Dabei soll es sich u. a. um eine iranische Qiam-1-Rakete, Kopie der russischen Scud-C, handeln, welche Anfang November am Flughafen der saudischen Hauptstadt Riad einschlug. Hunderte von Menschen hätten sterben können, sagte Haley, die während ihrer Ausführungen mit keinem Wort auf die katastrophale humanitäre Situation, die drohende Hungersnot, in dem bitterarmen Bürgerkriegsland einging. Saudische Kampfflugzeuge bombardieren den Jemen seit mehr als drei Jahren. Auf dem Flug dorthin werden die Jets von amerikanischen Tankflugzeugen mit zusätzlichem Treibstoff versorgt, ohne den die Angriffe nicht möglich wären.

Mittel gegen den Atom-Deal

Beobachter in den USA gehen davon aus, dass auf der Pressekonferenz das «Überzeugungsmaterial» geliefert werden sollte, um bei der nächsten «Bestätigung» des Atomabkommens mit dem Iran Mitte Januar 2018 die Weichen zum Ausstieg aus dem Vertrag zu stellen. US-Präsident Donald Trump hatte das Abkommen im Oktober «dezertifiziert» und es dem Kongress überlassen, innerhalb von 60 Tagen über neue Sanktionen zu entscheiden. Darauf wurde zu Wochenbeginn allerdings verzichtet.

Für Trump ist das nach über zehn Jahren intensivster Verhandlungen unterzeichnete Atomabkommen mit dem Iran bekanntlich «der schlechteste Deal, der je ausgehandelt wurde». Deshalb müsse er «zerfetzt» werden. Die EU-Staaten, Russland und Japan wollen, auch aus wirtschaftlichen Gründen, an ihrer Annäherungsstrategie gegenüber dem Iran festhalten. Iranische Raketentests werden zwar kritisiert. Im Gegensatz zu den USA sieht Europa dadurch aber nicht den sogenannten «Geist des Abkommens», der keine rechtliche Bewandtnis hat, verletzt.

Nach Ansicht von Richard Nephew, einem Experten für Sanktionen an der Columbia Univer­sity of International and Public ­Affaires werde es der Trump-Regierung vermutlich leichtfallen, den US-Kongress zu einer noch härteren Gangart gegenüber dem Iran zu drängen. Schwieriger werde es allerdings, Europäer und Japaner davon zu überzeugen, dass für den verheerenden Krieg im ­Jemen ausschliesslich der Iran verantwortlich sei.

Iran sieht Ablenkung von Jerusalem-Konflikt

Sein Land habe dem Jemen niemals Raketen zur Verfügung gestellt, behauptete Irans UNO-Botschafter Gholamali Choschru nach der Zurschaustellung der Raketenwrackteile.
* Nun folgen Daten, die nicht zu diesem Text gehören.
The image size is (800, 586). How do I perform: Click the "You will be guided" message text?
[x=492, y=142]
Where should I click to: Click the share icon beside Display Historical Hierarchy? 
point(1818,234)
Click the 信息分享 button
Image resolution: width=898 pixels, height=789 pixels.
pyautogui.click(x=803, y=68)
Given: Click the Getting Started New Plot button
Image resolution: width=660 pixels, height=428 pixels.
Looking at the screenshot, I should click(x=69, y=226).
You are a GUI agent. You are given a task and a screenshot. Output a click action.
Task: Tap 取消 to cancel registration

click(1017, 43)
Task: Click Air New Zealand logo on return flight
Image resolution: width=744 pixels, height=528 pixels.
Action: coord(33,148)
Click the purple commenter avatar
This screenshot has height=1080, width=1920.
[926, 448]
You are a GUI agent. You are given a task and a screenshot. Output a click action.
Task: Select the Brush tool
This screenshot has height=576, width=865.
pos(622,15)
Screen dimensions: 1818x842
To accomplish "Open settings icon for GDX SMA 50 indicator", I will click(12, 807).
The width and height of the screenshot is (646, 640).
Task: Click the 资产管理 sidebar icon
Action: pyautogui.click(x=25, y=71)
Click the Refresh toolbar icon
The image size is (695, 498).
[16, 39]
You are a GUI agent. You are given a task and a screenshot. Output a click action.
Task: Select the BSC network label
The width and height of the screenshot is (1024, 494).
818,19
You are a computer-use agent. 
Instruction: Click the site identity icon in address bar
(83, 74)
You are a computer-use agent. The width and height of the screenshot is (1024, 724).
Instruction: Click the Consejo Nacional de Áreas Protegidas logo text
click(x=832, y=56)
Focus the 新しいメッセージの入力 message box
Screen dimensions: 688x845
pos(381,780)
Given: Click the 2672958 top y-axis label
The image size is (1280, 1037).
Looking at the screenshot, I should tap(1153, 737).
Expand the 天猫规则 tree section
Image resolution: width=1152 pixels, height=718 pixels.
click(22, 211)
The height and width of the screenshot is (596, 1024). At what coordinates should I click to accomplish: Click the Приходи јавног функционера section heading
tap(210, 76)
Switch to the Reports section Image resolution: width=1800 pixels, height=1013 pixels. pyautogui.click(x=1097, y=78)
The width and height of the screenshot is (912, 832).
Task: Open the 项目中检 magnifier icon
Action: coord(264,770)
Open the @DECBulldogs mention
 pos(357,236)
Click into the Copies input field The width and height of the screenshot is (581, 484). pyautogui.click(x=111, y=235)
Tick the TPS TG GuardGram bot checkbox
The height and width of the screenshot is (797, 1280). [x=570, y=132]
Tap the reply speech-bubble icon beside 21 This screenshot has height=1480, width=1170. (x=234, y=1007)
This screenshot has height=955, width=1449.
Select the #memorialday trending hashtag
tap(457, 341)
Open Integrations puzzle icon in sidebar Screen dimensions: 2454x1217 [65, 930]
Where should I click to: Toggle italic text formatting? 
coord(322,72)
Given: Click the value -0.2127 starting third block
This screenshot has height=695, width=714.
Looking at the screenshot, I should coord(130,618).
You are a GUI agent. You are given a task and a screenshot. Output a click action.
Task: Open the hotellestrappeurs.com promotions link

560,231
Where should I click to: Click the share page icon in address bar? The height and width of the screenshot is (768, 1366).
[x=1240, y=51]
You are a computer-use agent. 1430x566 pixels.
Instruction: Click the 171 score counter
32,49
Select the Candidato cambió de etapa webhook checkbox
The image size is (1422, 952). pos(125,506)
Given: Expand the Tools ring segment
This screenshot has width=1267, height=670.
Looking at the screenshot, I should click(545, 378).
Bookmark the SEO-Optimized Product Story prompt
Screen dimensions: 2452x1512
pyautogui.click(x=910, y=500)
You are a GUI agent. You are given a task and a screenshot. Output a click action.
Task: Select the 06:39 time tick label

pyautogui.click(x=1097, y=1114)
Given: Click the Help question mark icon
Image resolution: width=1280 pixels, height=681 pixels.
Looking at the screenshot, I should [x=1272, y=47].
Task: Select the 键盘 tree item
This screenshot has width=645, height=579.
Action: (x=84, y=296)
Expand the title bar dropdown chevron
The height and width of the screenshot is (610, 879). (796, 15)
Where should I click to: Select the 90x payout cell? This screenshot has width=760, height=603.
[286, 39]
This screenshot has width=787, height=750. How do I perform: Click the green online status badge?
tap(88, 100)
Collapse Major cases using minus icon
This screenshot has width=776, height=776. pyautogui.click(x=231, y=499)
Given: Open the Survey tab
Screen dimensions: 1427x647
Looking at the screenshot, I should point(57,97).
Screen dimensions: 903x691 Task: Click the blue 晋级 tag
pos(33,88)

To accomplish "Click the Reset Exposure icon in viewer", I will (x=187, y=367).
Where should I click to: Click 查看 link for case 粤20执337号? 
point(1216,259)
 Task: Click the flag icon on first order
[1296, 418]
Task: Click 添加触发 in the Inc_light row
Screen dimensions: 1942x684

Ziel solcher Vorwürfe sei es, die saudischen Verbrechen im Jemen zu vertuschen. Dort kamen nach UNO-Erkenntnissen mindestens 3000 Zivilisten bei saudischen Bombenangriffen ums Leben. Die ­Regierung in Riad macht für die humanitäre Katastrophe ausschliesslich die Huthis verantwortlich, die ebenfalls iranische Waffenhilfe bestreiten. Die Amerikaner wollten mit ihren Vorwürfen von der «Tragödie um Jerusalem» ablenken, welche von den Huthis dazu benutzt wird, die Bevölkerung zu mobilisieren. Saudi-Arabien begrüsste dagegen die «mutige» amerikanische Raketenpräsentation. Mit aller Kraft müsse die internationale Staatengemeinschaft jetzt gegen den Iran vorgehen, hiess es in Riad.